===== Extract provided =====
The Battle of Dürnstein – My ancestors in the Napoleonic War

On 11. November, a big battle of the Napoleonic Wars took place in Dürnstein and Loiben in the Wachau in Lower Austria. My Great-Great-Great-Great Grandaunt Barbara Artner was living in Dürnstein (then called “Thirrnstein”) at that time. Reason enough to look closer at this chapter of history and the horrific war experience of the inhabitants of Loiben and Dürnstein.

Napoleon’s rise

Napoleon, born on 15.August 1769 on this Island of Corsica,  made a steep career in the course of the French Revolution due to his military talent. After a coup, he became First Consul of the French Republic, until he declared himself Emperor of the French in 1804.

In April 1805, Great Britain, Sweden and Russia formed a Coalition against France. In August 1805, Austria joined this so-called “Third Coalition”. After Emperor Francis I. of Austria (formerly last Emperor of the Holy Roman Empire of the German Nation as Francis II. and founder of the Hereditary Empire of Austria) sent his troops to  Bavaria (an ally of France) on 8. September 1805, Napoleon declared war on Austria.  The Austrian Army lost several combats around Ulm in Germany, after which the French marched towards Vienna. That was when they arrived in Loiben and Dürnstein three weeks later, where an Austrian-Russian Army had retreated before already.


The Battle of Dürnstein and Loiben

On 10. November 1805 the French advance party reached Dürnstein and after skirmishes with some smaller Russian units, won the plain between Dürnstein and Rothenhof. The Russians and Austrians had made the close town of Krems their headquarter.


In the battle of 11.November, about 10.000 French under the command of Marshall Moitier and and Austrian-Russion Army of 24.000 men (under the command of Johann Heinrich von Schmitt and General Kutusow) were involved. The battle started with the French moving forward, as they thought, the Russians had retreated.

A column led by Schmitt and a men called Andreas Bayer who knew the surroundings well launched a flanking assault on the French which caused great confusion among the enemy. Finally, the allied troops won Dürnstein and the French retreated to Weißenkirchen.

In the course of the battle, each side lost about 4.000 men (although reported figures vary significantly), among them Johann Heinrich von Schmitt, the Austrian Chief of Staff.

Chronicles of the Town of Krems in Lower Austria (cited in the book “Niederösterreich Geschichte und Kultur in Bildern und Dokumenten”, Publisher Otto Müller Verlag, 1982) gives the following account:

“In the Village of Oberligen, 60 dead bodies were found, in Unterloiben 500 dead bodies. Several Thousand were washed away in the Danube River, which seemed to be coloured blue for hours due to the uniforms of the dead French soldiers.”

The allied troops won the battle, but the Russian Army nevertheless retreated towards Moravia. On 14.November 1805, the Napoleonic troops marched into Vienna.

Ober- and Unterloiben as well as big parts of Dürnstein were destroyed, the vineyards were burned.
===== Dataset extract =====
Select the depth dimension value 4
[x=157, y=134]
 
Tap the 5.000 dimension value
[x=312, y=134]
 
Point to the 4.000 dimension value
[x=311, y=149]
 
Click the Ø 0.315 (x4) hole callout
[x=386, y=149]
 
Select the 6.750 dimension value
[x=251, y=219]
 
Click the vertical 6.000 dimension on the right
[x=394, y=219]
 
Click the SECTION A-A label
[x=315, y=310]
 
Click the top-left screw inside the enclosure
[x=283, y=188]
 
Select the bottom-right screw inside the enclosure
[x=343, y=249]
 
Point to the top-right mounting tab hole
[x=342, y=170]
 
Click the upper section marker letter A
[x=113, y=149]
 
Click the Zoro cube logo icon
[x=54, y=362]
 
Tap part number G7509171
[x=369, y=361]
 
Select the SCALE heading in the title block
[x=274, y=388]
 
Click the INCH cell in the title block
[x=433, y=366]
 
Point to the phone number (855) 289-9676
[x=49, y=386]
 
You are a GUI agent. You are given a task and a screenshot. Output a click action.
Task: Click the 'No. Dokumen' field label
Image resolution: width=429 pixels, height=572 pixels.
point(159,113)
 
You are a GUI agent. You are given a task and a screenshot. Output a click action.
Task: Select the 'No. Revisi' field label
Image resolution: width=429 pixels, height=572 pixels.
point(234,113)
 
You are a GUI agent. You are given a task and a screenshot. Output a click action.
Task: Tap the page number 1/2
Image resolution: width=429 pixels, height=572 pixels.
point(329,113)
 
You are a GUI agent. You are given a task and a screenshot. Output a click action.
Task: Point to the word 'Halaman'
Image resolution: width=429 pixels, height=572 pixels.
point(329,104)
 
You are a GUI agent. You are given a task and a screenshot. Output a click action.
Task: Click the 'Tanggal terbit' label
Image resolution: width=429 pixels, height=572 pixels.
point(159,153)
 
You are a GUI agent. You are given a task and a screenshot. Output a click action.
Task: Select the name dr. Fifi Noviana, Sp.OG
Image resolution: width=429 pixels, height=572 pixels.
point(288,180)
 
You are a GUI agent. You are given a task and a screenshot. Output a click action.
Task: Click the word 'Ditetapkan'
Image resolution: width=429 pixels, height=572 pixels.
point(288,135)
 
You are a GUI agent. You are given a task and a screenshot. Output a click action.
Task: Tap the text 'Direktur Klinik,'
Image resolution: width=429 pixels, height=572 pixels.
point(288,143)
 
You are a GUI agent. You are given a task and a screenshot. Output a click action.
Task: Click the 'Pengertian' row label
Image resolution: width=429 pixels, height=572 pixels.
=====
▶ Problems
- a) Render the stretch of the records from their start through the line containing "[x=386, y=149]" as a numbered list, leaving out blank lines.
- b) Write the next part of the article on the Battle of Dürnstein, picking up right after its last sentence.
The article on the Battle of Dürnstein and the records have no connection to each other.

▶ The responses
- a)
1. Select the depth dimension value 4
2. [x=157, y=134]
3. Tap the 5.000 dimension value
4. [x=312, y=134]
5. Point to the 4.000 dimension value
6. [x=311, y=149]
7. Click the Ø 0.315 (x4) hole callout
8. [x=386, y=149]

- b)
The inhabitants, among them the family Artner

The experience of these days in November must have been horrible for the inhabitants of Dürnstein and Loiben. At first, they were plundered by the French, then by the Russians.  People were killed, Houses were destroyed, Vineyards were burned, supplies were stolen and churches were desecrated.

As the Chronicles of Krems (in “Niederösterreich Geschichte und Kultur in Bildern und Dokumenten”, publisher: Otto Müller Verlag, 1982) mentions on the  11.November in Loiben schildert:

“The inhabitants had to suffer appalling things on the day of the battle, many hid in a cellar of the vicarage in huge fear. Friends and enemies both raged in the same manner, actually the allied Russians were worse than the French. They intoxicated themselves with the wine, destroyed the wine barrels and spilled all the wine.”

Barbara Grünseis, my Great-Great-Great-Great Grandaunt had married Leopold Artner, a bailiff from Dürnstein, on 9.February 1802 im the Village St. Peter in der Au in Lower Austria. After the wedding, the couple lived in Dürnstein and had four children (one of whom died in young years unfortunately).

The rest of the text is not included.